--- Page text ---
Kendall: Oh! Thanks for that clarification. I didn't "get" that from your word to the atheists. I thought the cook in your analogy was your concept of God.

Little Hawk (re your post of 1:48 PM): Wow, that's very interesting – and I mean that seriously; I'm not being sarcastic. I say this because my view is just about the opposite: I see the mortal mind and ego as being "so clever and simultaneously so ignorant as to take delight, or at least cold comfort, in concocting" the various stories of after-death experience (eternal reward and punishment, reincarnation and so forth) and in inventing the various gods, most of which have the characteristics and/or personality traits of humans or animals (right down to the gender!). I don't see the "story of reality" that ends in one's inevitable demise as a concoction, but as the natural conclusion to be drawn from observation of the world around one.

Likewise, I don't see that inevitable demise (without thought of or planning for an afterlife) as "defeat and extinction" but as part of the cycle of nature that constantly renews itself and evolves itself. To label the end of mortal life as a "defeat" implies that "victory" is only to be found in immortal life of some kind, hence all the theories about how to achieve that immortality. It also assumes that there is a game to be played, and won or lost. But not everyone sees life as a game one is playing, even with oneself, or as a competition to outlive someone else. Some of us are just living, determined to choose kindness over cruelty and love over hatred for the sake of one's own happiness in this life, not for the sake of winning a game that someone else invented long ago.

--- Input data ---
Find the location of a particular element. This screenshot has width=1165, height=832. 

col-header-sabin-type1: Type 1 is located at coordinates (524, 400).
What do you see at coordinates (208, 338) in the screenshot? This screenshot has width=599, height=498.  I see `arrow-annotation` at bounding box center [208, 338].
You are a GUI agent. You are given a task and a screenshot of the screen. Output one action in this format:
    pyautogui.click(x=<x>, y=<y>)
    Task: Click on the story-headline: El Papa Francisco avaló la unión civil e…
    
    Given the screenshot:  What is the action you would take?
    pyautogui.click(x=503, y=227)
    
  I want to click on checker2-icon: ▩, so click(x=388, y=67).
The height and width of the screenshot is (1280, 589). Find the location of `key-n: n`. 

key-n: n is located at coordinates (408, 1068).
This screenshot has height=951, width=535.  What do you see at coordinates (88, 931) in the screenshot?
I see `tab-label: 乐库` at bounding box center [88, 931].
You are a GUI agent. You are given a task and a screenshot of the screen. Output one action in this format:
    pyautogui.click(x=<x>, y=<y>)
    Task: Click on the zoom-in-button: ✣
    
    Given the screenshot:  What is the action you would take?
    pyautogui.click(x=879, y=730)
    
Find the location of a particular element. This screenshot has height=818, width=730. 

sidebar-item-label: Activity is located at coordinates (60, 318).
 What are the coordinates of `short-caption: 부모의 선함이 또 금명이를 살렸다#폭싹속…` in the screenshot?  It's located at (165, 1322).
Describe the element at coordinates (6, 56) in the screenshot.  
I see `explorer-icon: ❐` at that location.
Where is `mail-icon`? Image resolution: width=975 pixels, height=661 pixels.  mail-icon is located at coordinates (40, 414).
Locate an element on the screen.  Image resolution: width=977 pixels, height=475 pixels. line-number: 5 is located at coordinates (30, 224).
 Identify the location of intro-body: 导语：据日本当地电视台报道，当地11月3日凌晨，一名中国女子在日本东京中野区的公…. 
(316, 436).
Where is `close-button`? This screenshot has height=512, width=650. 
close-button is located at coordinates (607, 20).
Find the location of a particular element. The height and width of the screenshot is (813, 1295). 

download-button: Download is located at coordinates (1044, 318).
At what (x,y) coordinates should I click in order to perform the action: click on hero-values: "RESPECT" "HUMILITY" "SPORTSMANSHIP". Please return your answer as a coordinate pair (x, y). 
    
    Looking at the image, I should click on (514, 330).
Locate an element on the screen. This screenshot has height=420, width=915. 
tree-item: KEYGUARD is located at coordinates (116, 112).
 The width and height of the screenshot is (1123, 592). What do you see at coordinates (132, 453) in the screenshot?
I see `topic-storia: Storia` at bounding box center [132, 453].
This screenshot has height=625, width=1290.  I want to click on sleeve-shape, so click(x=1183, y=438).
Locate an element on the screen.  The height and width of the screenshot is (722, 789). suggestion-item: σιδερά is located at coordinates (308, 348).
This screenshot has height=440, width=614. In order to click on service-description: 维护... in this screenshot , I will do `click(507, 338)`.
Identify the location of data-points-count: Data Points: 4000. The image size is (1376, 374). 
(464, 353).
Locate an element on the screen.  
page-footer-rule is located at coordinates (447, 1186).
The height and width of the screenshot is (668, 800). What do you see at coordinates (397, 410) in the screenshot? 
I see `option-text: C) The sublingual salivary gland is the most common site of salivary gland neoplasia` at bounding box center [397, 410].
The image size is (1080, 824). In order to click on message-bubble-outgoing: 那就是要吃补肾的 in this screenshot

--- Exercise aim ---
Rewrite the forum post from the words "Little Hawk (re" through "world around one.", substituting "pride" for "ego".

--- Exercise solution ---
Little Hawk (re your post of 1:48 PM): Wow, that's very interesting – and I mean that seriously; I'm not being sarcastic. I say this because my view is just about the opposite: I see the mortal mind and pride as being "so clever and simultaneously so ignorant as to take delight, or at least cold comfort, in concocting" the various stories of after-death experience (eternal reward and punishment, reincarnation and so forth) and in inventing the various gods, most of which have the characteristics and/or personality traits of humans or animals (right down to the gender!). I don't see the "story of reality" that ends in one's inevitable demise as a concoction, but as the natural conclusion to be drawn from observation of the world around one.